Blending old-world Korean charm with cosmopolitan polish, this five-star hotel is more than a place to rest your head – it’s a destination in its own right, with sultry cocktails, palace views, a Korean sauna and Michelin-starred cuisine all under one roof. 

There’s a certain kind of traveller who likes to drop their bags, then drop into a deep bathtub overlooking the city skyline before even thinking about unpacking. At Four Seasons Hotel Seoul, you get the sense that’s exactly who they’re catering for, whether you’re travelling for business, leisure or simply to indulge in Seoul’s more refined pleasures. It’s polished but never stuffy, steeped in traditional Korean style but fully modern in comfort and execution. 

Location 

Four Seasons garden terrace
Cultural enthusiasts will enjoy the hotel’s proximity to the city’s stylish spots.

Tucked into a prime corner of Jongno-gu, the cultural heart of central Seoul, Four Seasons Hotel Seoul puts you just a few strides from Gyeongbokgung Palace and a short walk from the boutiques and galleries of Insa-dong. The subway is practically on your doorstep, meaning the entire city is in easy reach, but you may find you hardly leave the immediate neighbourhood, especially with some of Seoul’s best restaurants and bars within arm’s reach inside the hotel itself. 

Style and character 

Four Seasons hotel lobby
The interior of the hotel strikes a harmonious balance between modern and traditional elements. (Image: Emily Murphy)

The look is quietly luxurious, with natural materials, warm lighting and an abundance of space. Instead of cold minimalism or over-the-top glitz, the interiors reflect a deliberate fusion of old and new. Think traditional lattice motifs reimagined in glass and steel, ceramics displayed like sculpture, and curved timber lines inspired by Korean hanoks juxtaposed against contemporary art. You feel like you’re somewhere distinctly Korean, but distinctly Four Seasons too – which is to say, sophisticated, soothing and beautifully designed. 

Facilities 

Four Seasons gym
There’s a 24-hour gym for guests who can’t skip workout days during vacation.

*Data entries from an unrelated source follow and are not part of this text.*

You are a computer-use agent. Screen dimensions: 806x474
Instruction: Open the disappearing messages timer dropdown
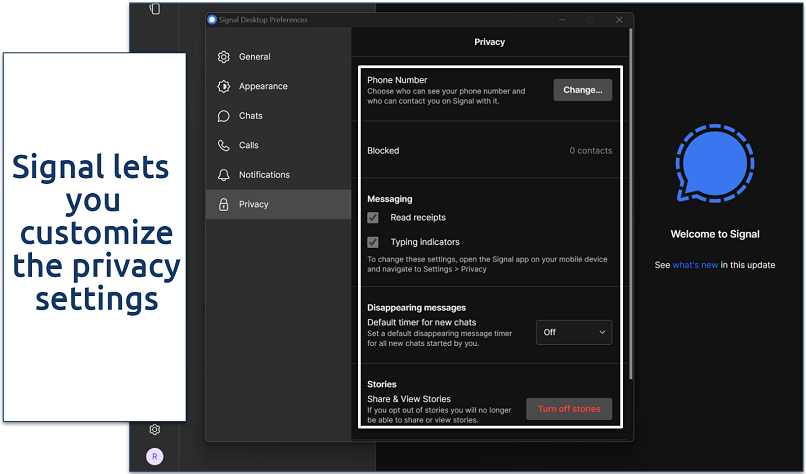(x=574, y=332)
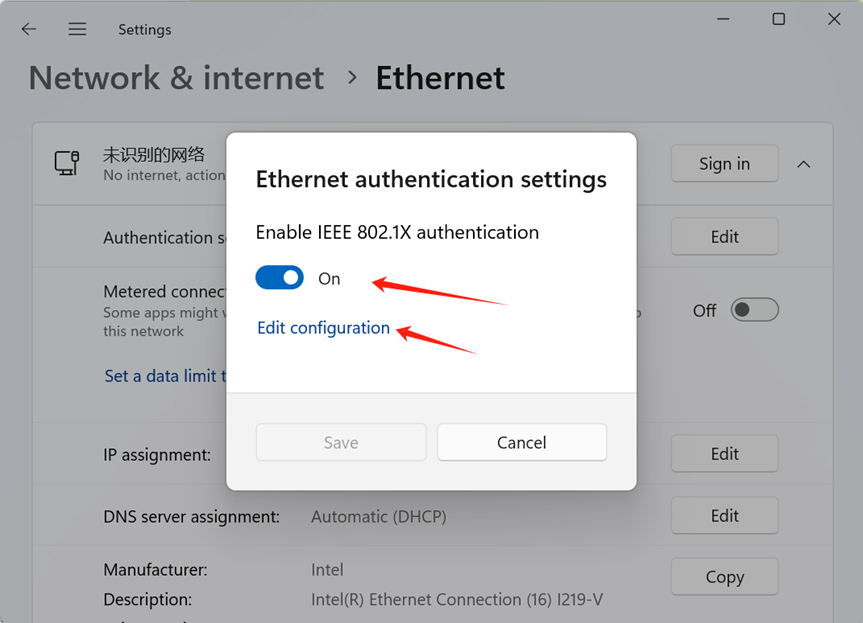The height and width of the screenshot is (623, 863).
Task: Edit the Authentication settings
Action: click(x=724, y=237)
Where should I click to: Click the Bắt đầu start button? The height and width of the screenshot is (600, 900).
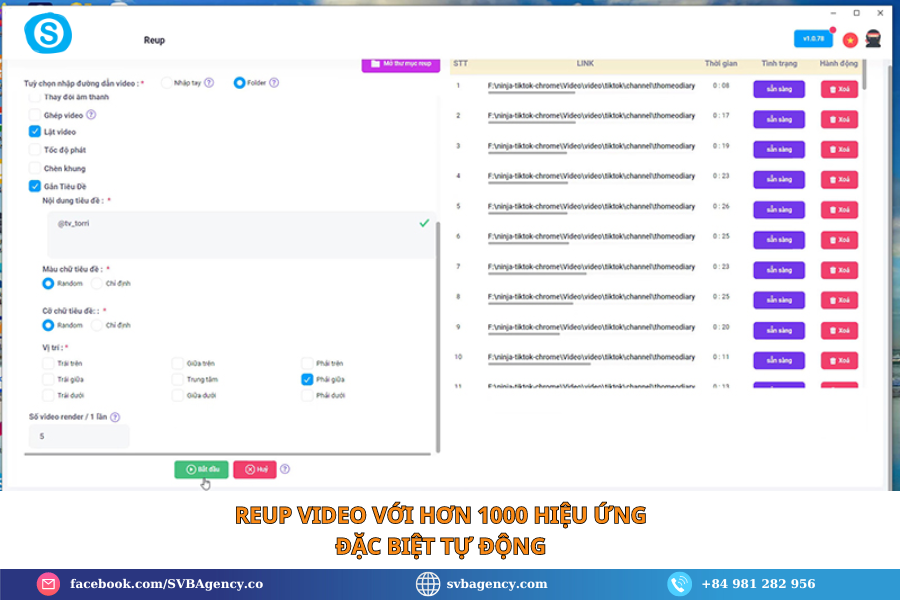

The standout facility? A full Korean sauna (jjimjilbang) – open only to hotel guests – complete with hot and cold plunge pools, steam and dry saunas and dedicated relaxation areas. There’s also a 24-hour gym, a heated indoor pool, personal training and fitness classes, a golf simulator and one of the best spas in Seoul for both Eastern and Western-style treatments. 

Rooms 

Four Seasons premiere room interior
The floor-to-ceiling windows create a sense of grandeur and enhance the overall mood of the space.

Rooms are generous, refined and functional, offering floor-to-ceiling views over the city or towards Gyeongbokgung Palace. My premier room featured two plush double beds, a marble bathroom with a rainfall shower and soaking tub, and soft lighting that could be controlled from the bedside tablet. Little details – like Diptyque toiletries, blackout blinds and a whisper-quiet aircon – make all the difference. It’s the kind of room you genuinely look forward to returning to after a long day exploring the city. 

Food and drink 

Maru afternoon tea
Linger over delicate and pastel-coloured pastries at Maru. (Image: Emily Murphy)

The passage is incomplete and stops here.